Metaphorically speaking, teachers everywhere breathed a sigh of relief when technology simplified the process of grading multiple-choice exams a few years back. The process of going through papers question by question, marking every erroneous answer, and adding it all up was tedious. Being able to let machines take over that part of the work freed up teachers to focus on more important things.
Of course, that technological breakthrough didn’t entirely rid educators of stacks of papers needing to be graded. Exams and homework assignments with multiple-choice questions have their place in education, but they’re just one piece of the larger assessment pie.
The Importance of Subjective Assessment
All of the more subjective, harder-to-pin-down skills students need to be picking up throughout their education require forms of assessment that go beyond what you can measure with the help of traditional bubble-sheet forms. Incorporating essay questions into exams, assigning research papers, and requiring group work are all important components to education that still require a more subjective, time-consuming, tedious grading process.
Including subjective assessment in education is important, but there’s no way to make the grading process for these types of assignments as simple as it is for objective assessments. There is a way to make it easier though.

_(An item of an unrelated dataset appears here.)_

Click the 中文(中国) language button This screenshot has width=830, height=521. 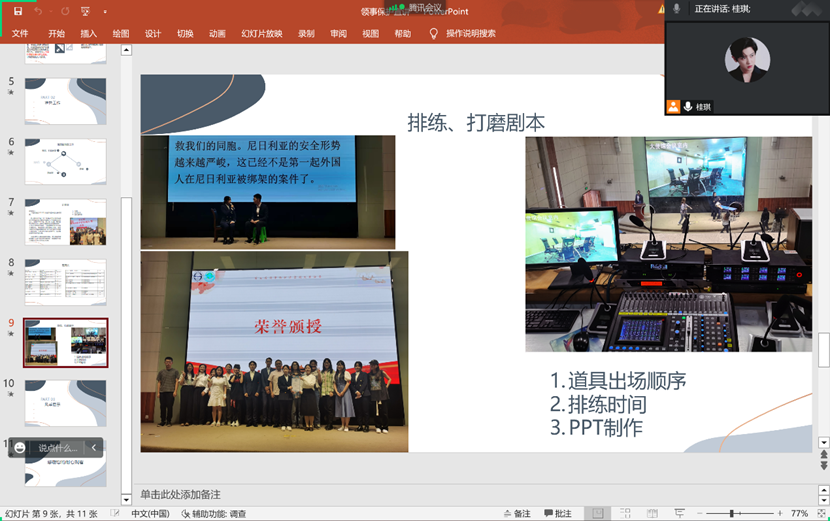(x=150, y=514)
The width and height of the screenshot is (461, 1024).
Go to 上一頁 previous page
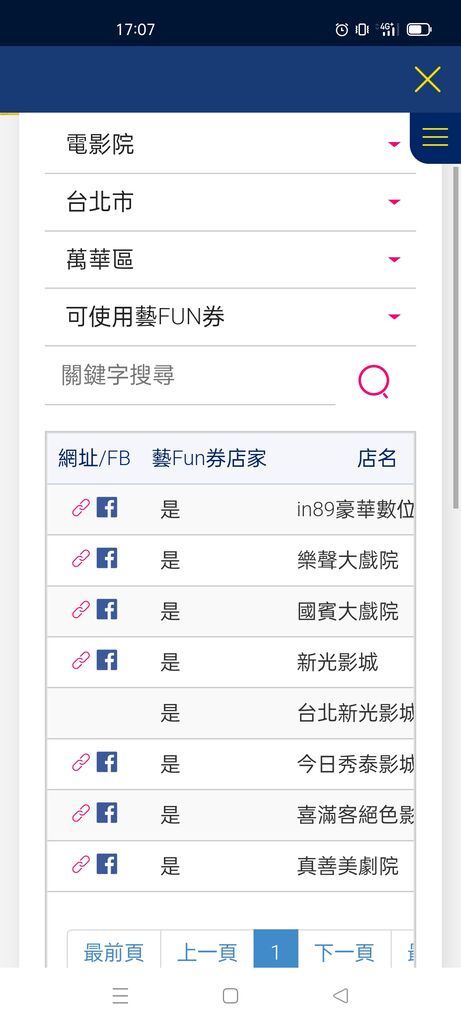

Bringing Greater Ease to Subjective Grading
Designed specifically based on the needs and feedback of academic faculty, rubrics create a better-organized and more efficient grading process for subjective assignments.
When creating a test or assignment with subjective components, you can thoughtfully lay out the criteria you want to use for grading in advance. Whatever skills or learning objectives the assignment is meant to assess can be clearly mapped out in the rubric.
When it comes time to grade, the process is simplified. Just look at how well the students’ answers achieve each of the learning objects you’ve laid out, and score them on a scale from excellent to unacceptable. You can still leave any comments you feel would be helpful for the students, but the bulk of the grading process gains some of the ease of objective grading.
Bringing a more objective process to grading subjective assignments can actually produce more detailed, useful feedback for students. Rubrics don’t just make things easier on professors; they also help empower students toward better learning practices.
For one thing, faculty members can let students know in advance what objectives their assignments will be graded on. If students know the criteria ahead of time, they can focus their study efforts to be better prepared.
Rubrics also allow faculty to tag each portion of the assignment with any categories, learning objectives, topic areas, or other criteria that could be helpful to students. This results in detailed reports for all students that clearly show them where their strengths and weaknesses lie.
If there’s a skill set a student especially needs help with, the tagging option in rubrics lets both the student and the professor identify it early enough to do something about it.
Eliminating Bias in Grading
The problem with personal biases is that they have little to do with good intentions. No matter how insistent a professor is about being fair to all students in the grading process, some bias can slip in unseen.
Rubrics allow for anonymous grading. You can judge each piece of writing based on the learning objectives you’ve selected, without putting any thought to whose writing it is.
Perhaps more importantly, you can better normalize the grading style of different people for subjective work. If you’ve got multiple TAs helping grade an essay test, you don’t want a student’s grade to be dependent on the personal preferences of the particular grader he or she gets.
You can’t eliminate subjective opinions entirely, but you can clearly communicate to everyone involved in the grading process what criteria to base their feedback and scores on. Rubrics help create consistency across the board in subjective grading so students get a more fair assessment of their work.